Do women (AP's) sit around and show off dick pics from their male AP's? Do they joke about their penis size? Do they play up or joke about their performance in bed? If so, maybe it's an equal world and it's just comprised of a lot of shitty people. But I don't think they do, I think there's a huge gulf between the two sexes here, and one that people need to realize if they are in/contemplating an A.

WhoTheBleep posted 7/6/2019 09:59 AM

I just have to say "waywards out in the wild" is making me chuckle. Like, SI is a zoo. The wayward forum is the tiger sanctuary. The plexiglass partition is the stop sign (you can look, but don't post!). No stop signs allow the caretakers to feed and care for the tigers.

Out in the wild?...holy sh**!!! Run for your lives!!! Or like Queen, hit them with a tranquilizer dart. Or a 2x4.

Sorry for the T/J. I just love the title.

cocoplus5nuts posted 7/6/2019 10:02 AM

Do women (AP's) sit around and show off dick pics from their male AP's? Do they joke about their penis size? Do they play up or joke about their performance in bed?

I have never experienced this. I also haven't cheated or hang around cheaters (that I know of), so it makes sense that I wouldn't.

I had a friend who once made a comment about not seeing the big deal with cheating. If that's what the married person wants to do, who is she to say it's wrong? I sort of weakly disagreed. It was still early months post dday and I didn't want these new friends to know what I was going through. But, I pretty much cut her off as a friend. We chatted at the gym when it was unavoidable, but I stopped going put with her.
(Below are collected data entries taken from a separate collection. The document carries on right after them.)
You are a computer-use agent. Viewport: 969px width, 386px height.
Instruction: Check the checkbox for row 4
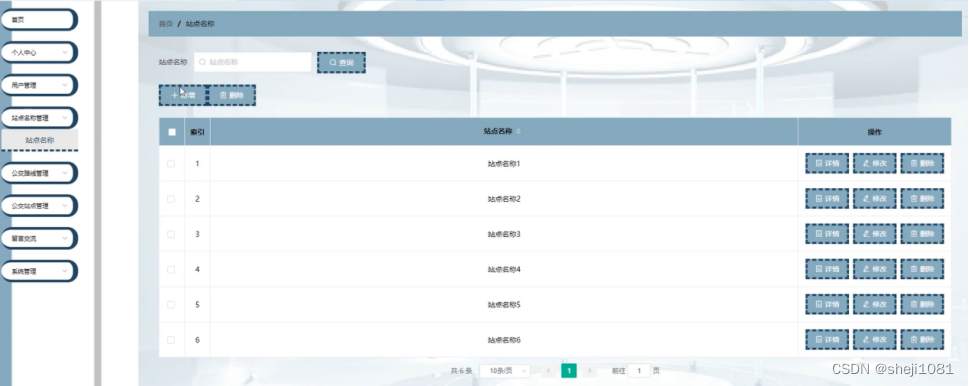(x=171, y=269)
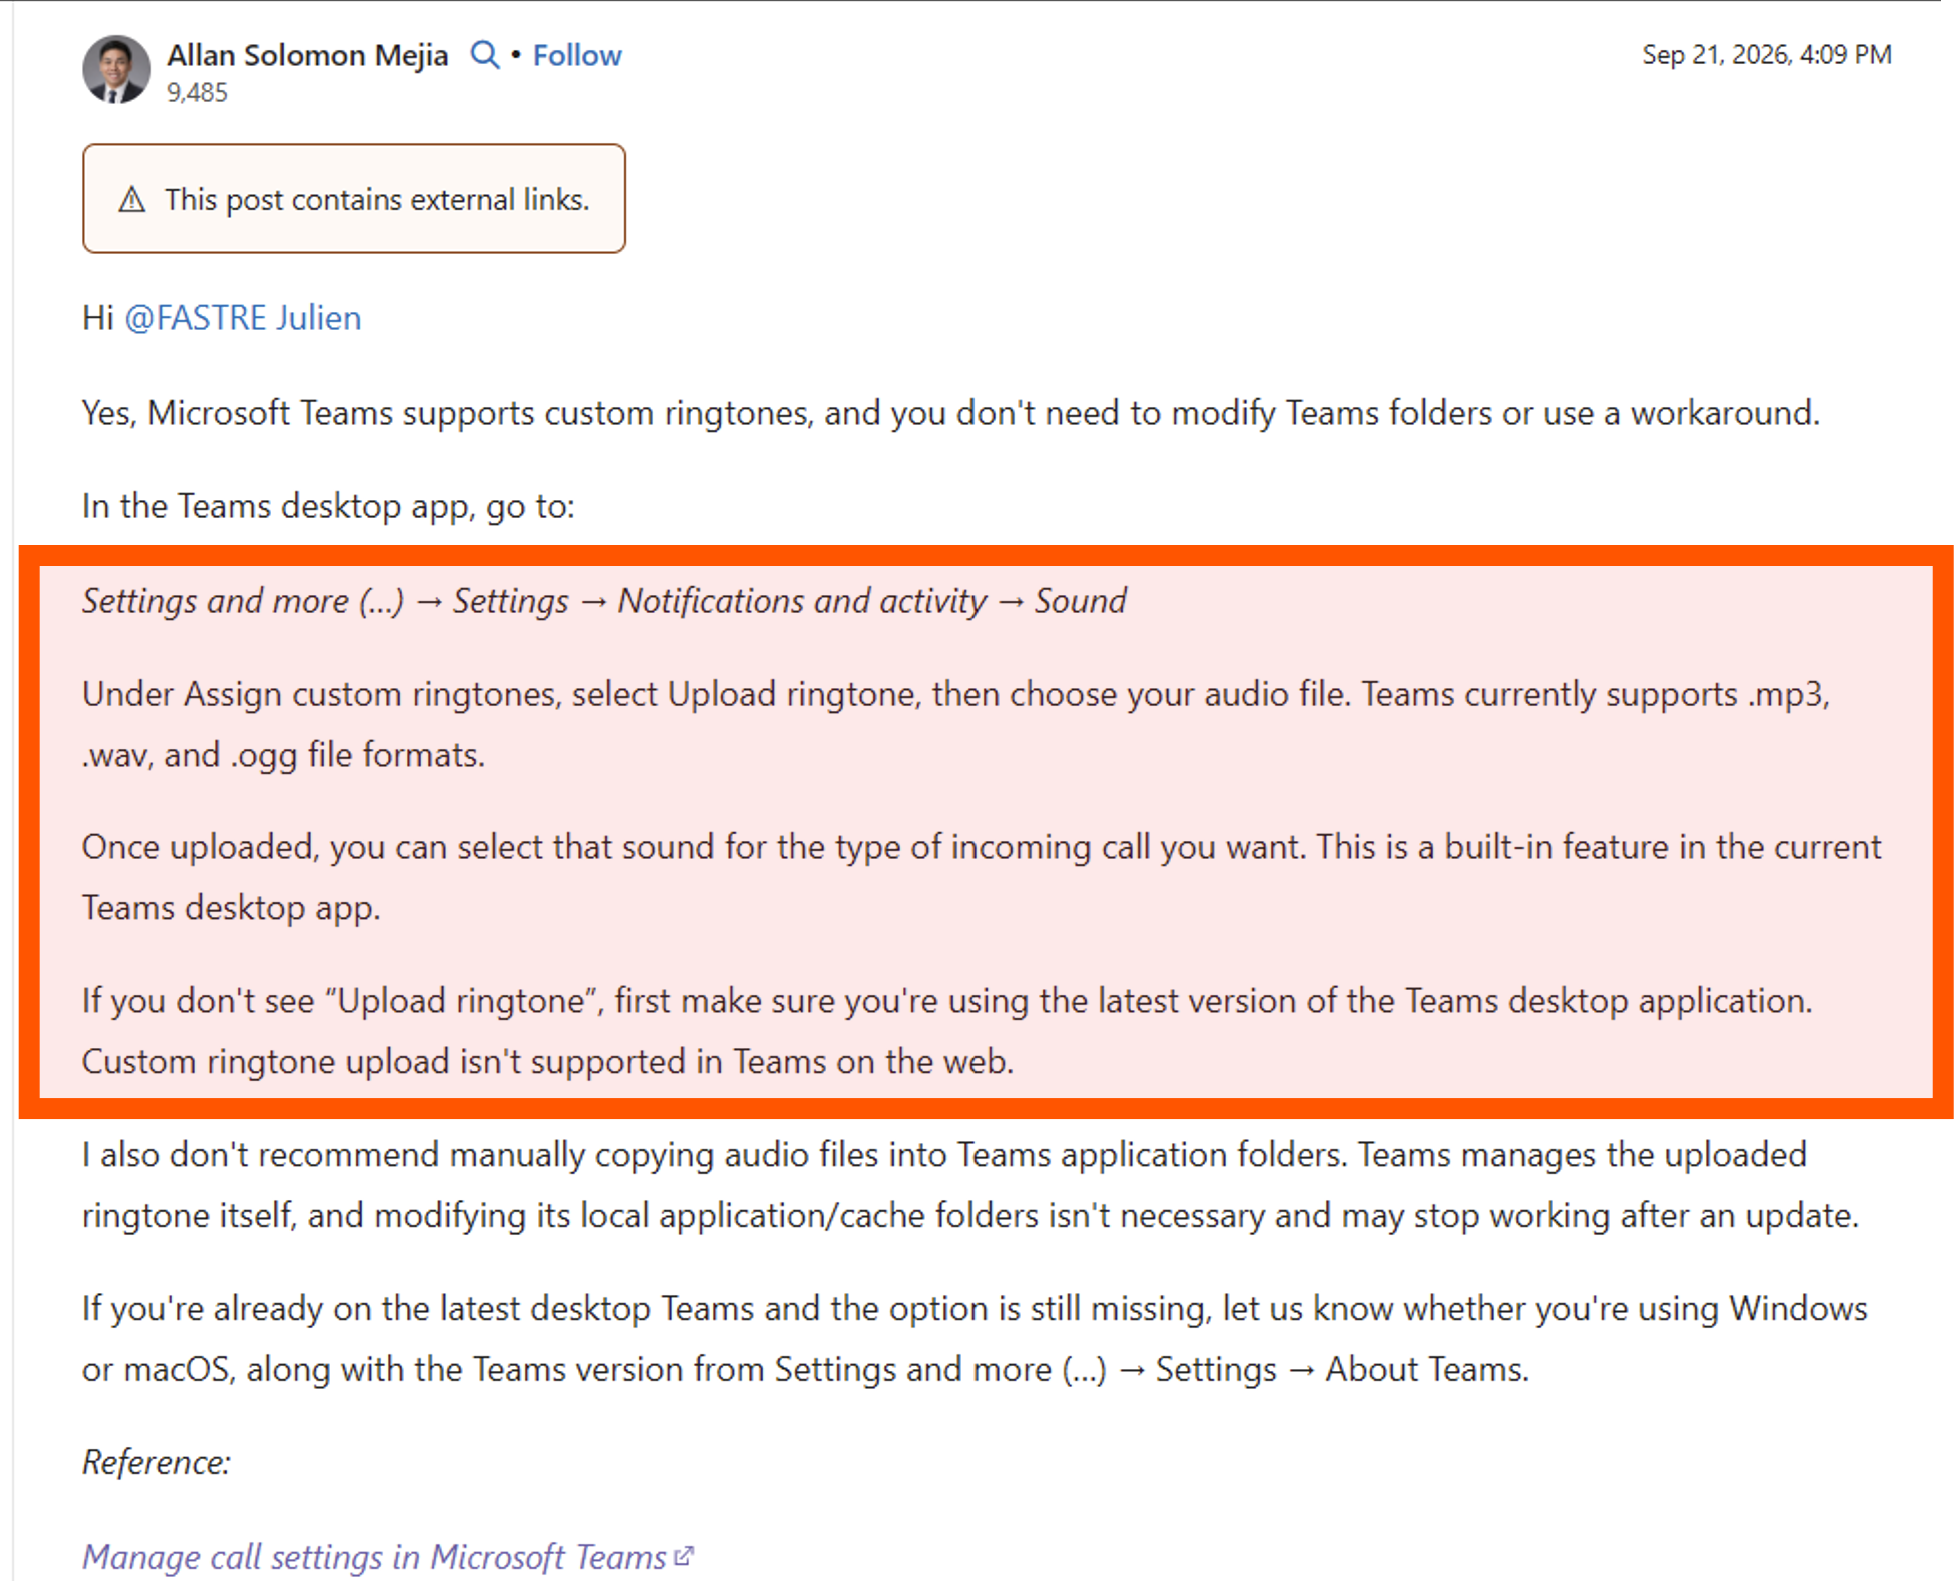Click the warning triangle icon
The height and width of the screenshot is (1581, 1955).
coord(132,200)
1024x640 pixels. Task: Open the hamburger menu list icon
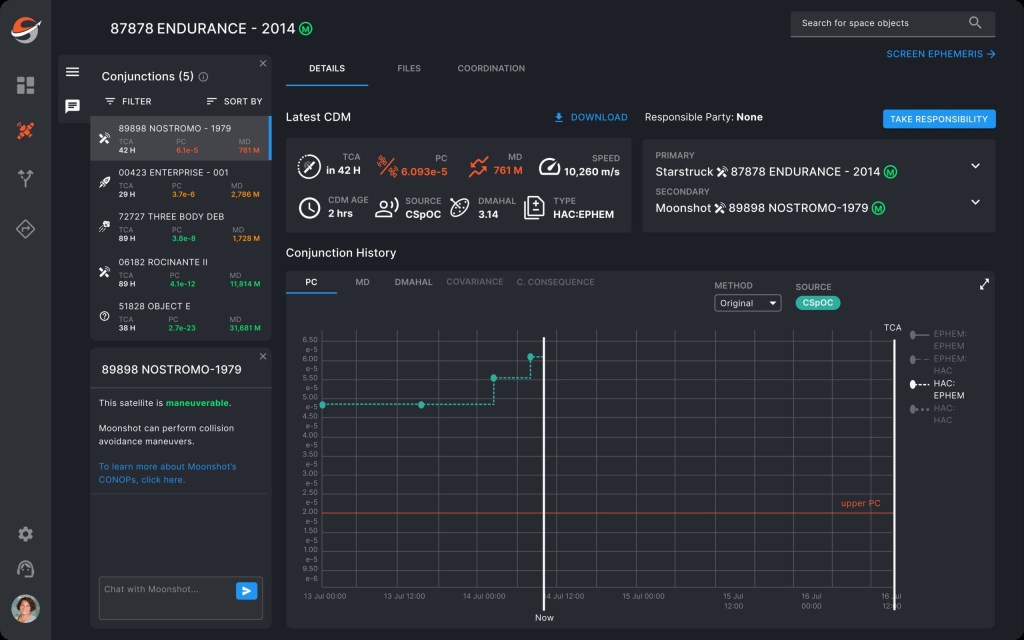click(72, 72)

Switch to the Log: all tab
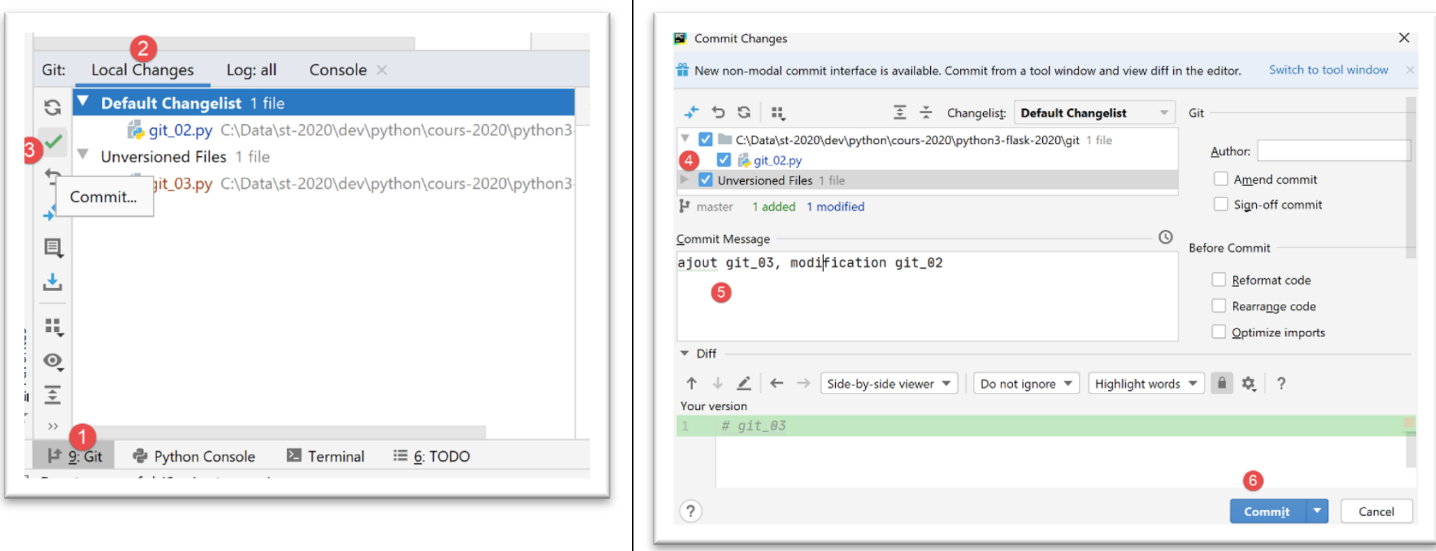coord(251,70)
Yes, it triggers me. If I hear people talking that way now, I speak up.

silverhopes posted 7/6/2019 11:18 AM

Just wanted to say, for everyone here who spoke up: y'all are awesome! If more people spoke up, it might give a number of cheaters pause. Heck, if even ONE cheater is given pause and then decides to stop, that's a good thing!

I ended up asking the man why he was still married. His reply was "kids". I asked if his wife knew what he was doing...she didn't...so I told him he should tell her as she probably didn't want to be wasting her life on him.

Totally borrowing this!

I don't usually wind up overhearing cheaters "in the wild" - usually it's people I know or my therapists I'm around when the topic arises. I get mad and point out a couple of anecdotes and then rant about the lives ruined (lately it's been the vivid image I have of the next-door neighbor's ex walking down the street sobbing as she was moving out and hugging her, not knowing why they broke up - and now being furious whenever I see the next-door neighbor or my cousin, because I can't get his ex's face out of my head) and then it turns into me hyperventilating and speaking angrish-anguish and whoever is listening sitting there awkwardly... Yeah. Anyway, I like how you said it MUCH better, Queen! Gets the point across.